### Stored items
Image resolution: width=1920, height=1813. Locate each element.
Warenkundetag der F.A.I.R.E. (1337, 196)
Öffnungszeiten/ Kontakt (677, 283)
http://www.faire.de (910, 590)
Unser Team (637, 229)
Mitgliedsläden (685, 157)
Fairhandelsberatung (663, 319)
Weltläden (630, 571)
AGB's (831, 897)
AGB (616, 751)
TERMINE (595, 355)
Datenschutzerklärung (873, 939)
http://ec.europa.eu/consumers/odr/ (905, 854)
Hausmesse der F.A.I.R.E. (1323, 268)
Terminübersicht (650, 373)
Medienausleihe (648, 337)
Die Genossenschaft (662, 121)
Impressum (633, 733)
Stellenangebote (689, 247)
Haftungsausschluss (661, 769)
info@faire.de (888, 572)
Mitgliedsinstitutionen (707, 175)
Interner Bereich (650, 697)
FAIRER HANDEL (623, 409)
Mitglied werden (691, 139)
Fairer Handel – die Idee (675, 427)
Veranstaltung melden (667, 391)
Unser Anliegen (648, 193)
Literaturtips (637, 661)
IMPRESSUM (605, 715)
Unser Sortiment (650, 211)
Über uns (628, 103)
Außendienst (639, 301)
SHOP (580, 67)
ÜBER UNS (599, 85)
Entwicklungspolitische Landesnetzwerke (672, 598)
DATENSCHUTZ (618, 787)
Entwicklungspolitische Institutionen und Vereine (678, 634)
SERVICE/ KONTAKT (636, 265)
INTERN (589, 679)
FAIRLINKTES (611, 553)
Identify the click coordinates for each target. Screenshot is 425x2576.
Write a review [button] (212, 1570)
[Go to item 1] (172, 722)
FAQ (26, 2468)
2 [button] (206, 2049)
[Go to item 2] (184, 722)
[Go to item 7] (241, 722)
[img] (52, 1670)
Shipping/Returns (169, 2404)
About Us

### Brief
The answer must be the line containing "Entwicklungspolitische Institutionen und" and every line after it through the last line of the records above, repeated exactly.

### Response
Entwicklungspolitische Institutionen und Vereine (678, 634)
SERVICE/ KONTAKT (636, 265)
INTERN (589, 679)
FAIRLINKTES (611, 553)
Identify the click coordinates for each target. Screenshot is 425x2576.
Write a review [button] (212, 1570)
[Go to item 1] (172, 722)
FAQ (26, 2468)
2 [button] (206, 2049)
[Go to item 2] (184, 722)
[Go to item 7] (241, 722)
[img] (52, 1670)
Shipping/Returns (169, 2404)
About Us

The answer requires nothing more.